Neurology, Henry Ford Health System, Detroit, USA.
Cureus. 2022 Mar 17;14(3):e23252. doi: 10.7759/cureus.23252. eCollection 2022 Mar.
Acute promyelocytic leukemia (APL) typically presents with complications from pancytopenia, generalized weakness, and hemorrhagic findings, with a distinguishing feature being the associated predilection of disseminated intravascular coagulation (DIC). APL is characterized by the halting of cellular differentiation in the promyelocyte stage, and balanced chromosomal translocation t(15;17) (q24;q21) that forms the promyelocytic leukemia-retinoic acid receptor-α (PML-RARA) fusion protein present in 95% of cases. APL has a high rate of early mortality secondary to coagulopathy, lending to the imperative need to begin a differentiation agent as soon as the disease is suspected, with all-trans retinoic acid (ATRA) being the most common differentiation agent. Herein, we present the case of a 32-year-old man presenting with non-specific symptoms of fatigue and scattered bruising, who was found to have an intracranial hemorrhage (ICH) in the setting of suspected APL. This case illuminates the importance of early brain imaging in suspected cases of APL to conceivably lessen the severity of hemorrhagic complications and represents a cautionary tale for similar cases in the future.

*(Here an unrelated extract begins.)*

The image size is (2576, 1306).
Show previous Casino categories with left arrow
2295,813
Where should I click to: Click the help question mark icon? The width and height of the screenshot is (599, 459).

急性早幼粒细胞白血病(APL)通常表现为全血细胞减少、全身乏力和出血相关的并发症,其一个显著特征是易并发弥散性血管内凝血(DIC)。APL的特点是早幼粒细胞阶段细胞分化停滞,以及95%的病例中存在平衡染色体易位t(15;17)(q24;q21),形成早幼粒细胞白血病-维甲酸受体-α(PML-RARA)融合蛋白。APL因凝血病导致早期死亡率较高,因此一旦怀疑该病,就迫切需要尽快开始使用分化剂,全反式维甲酸(ATRA)是最常用的分化剂。在此,我们报告一例32岁男性病例,该患者出现疲劳和散在瘀斑等非特异性症状,在疑似APL的情况下发生了颅内出血(ICH)。该病例阐明了在疑似APL病例中早期进行脑部成像的重要性,这可能会减轻出血并发症的严重程度,并为未来类似病例提供警示。